Wife’s needs explained:
Emotional intimacy: There is a huge difference between physical and emotional intimacy. The bible calls men a fountain (they don’t need any reason to be physically intimate). Women are compared to deep wells. You have to be ready to patiently draw. Women want to connect on a deeper level through intimate conversation. That is what draws them into intimacy. Men, do not leave your wives strained for emotional connection and intimacy.
Communication and partnership: The wife needs to know that her husband isn’t just present, but that he will partner with her in raising the kids, doing life…. etc. She needs openness and communication. There should be complete transparency in marriage, and equal partnership. Back her up with the kids. Partner with her in her endeavors.
Honesty, openness, value and affirmation: Wives are affirmed by their husbands openness and honesty. Men, you should always be reminding you wife by what you say, how you treat/serve her, that she is valuable and that you love her. Reaffirm it constantly. When you are honest and open, it communicates to your wife that you have nothing to hide; that she is the one person with whom you can and will share everything. That tells her she is important to you.
Security, financial support and protection: The responsibility of work/being the provider was given to the man. The wife’s responsibility is for the children. The wife is the ‘nester’. She needs to know that her nest is financially supported, that it is secure, and that it’s protected. **Financial support is more than having the gas, water and lights turned on. Your wife will want to get her hair/nails done. Etc. Men, provide for your wives! If the family is not provided for, God holds the husband responsible. The burden of financial support was never meant to be placed on the woman. If a wife wants to stay home, that is her God-given right. (Note: wives, if you choose this, be sensitive that you will have to structure your budget around one income.) Security is a huge thing with women. If your wife knows she is secure, she can truly become free to be the best wife.
Family, commitment and priority: A wife needs to know that she is priority #1 to her husband, and that no one/nothing else will be put before her. She needs to know that her husband is committed to making and keeping her a priority, and that he is committed to the well-being of the family. Husbands, this means that if your wife is concerned about something, you should take it seriously. Address it with her in love. Even if her concerns don’t seem relevant to you, they are real to her. So walk through it with her.
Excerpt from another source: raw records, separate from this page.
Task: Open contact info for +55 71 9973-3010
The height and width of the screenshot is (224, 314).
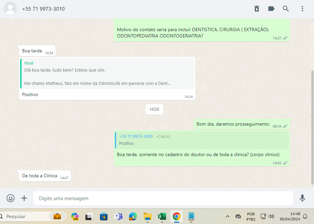Action: 43,9
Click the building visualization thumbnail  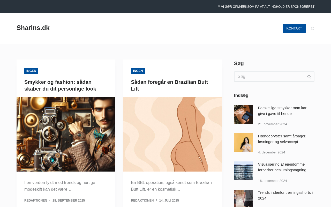(243, 171)
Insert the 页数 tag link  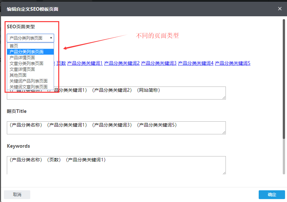pyautogui.click(x=61, y=63)
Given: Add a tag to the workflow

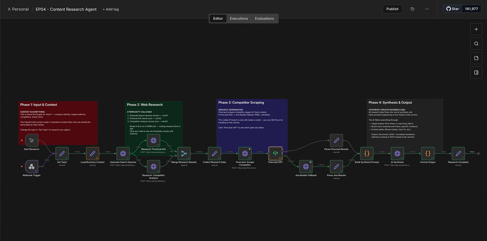Looking at the screenshot, I should click(110, 9).
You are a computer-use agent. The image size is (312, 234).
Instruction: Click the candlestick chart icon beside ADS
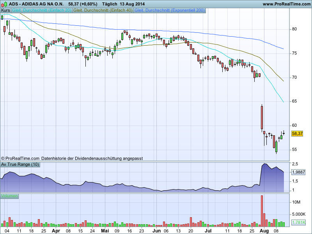click(x=4, y=4)

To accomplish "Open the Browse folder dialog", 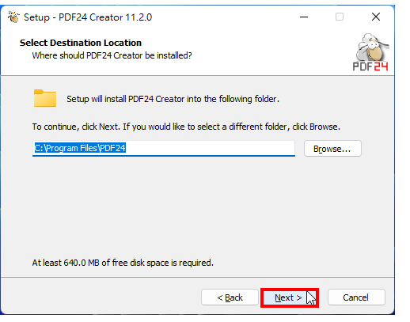I will point(332,149).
Both husband and wife need:
Honor: Both husband and wife need to be shown value and preference by the other. This is communicated in so many different ways: For example: if a wife is trying to talk to her husband, but he’s flipping through the channels on the tv, that doesn’t show preference. If a husband is trying to spend time with his wife, but she’s texting, that doesn’t show preference. When you are with each other, be with each other. Put the distractions away. Make it a priority to protect your time together to connect.
Love, acceptance and spiritual intimacy: Love is a choice- not a feeling. Choose to love each other and prefer one-another, even when its hard. Make your marriage a safe place, where each spouse can be honest and vulnerable without fear of rejection. Pray and read the Word together. As you both get closer to God, you will inevitably get closer to each other.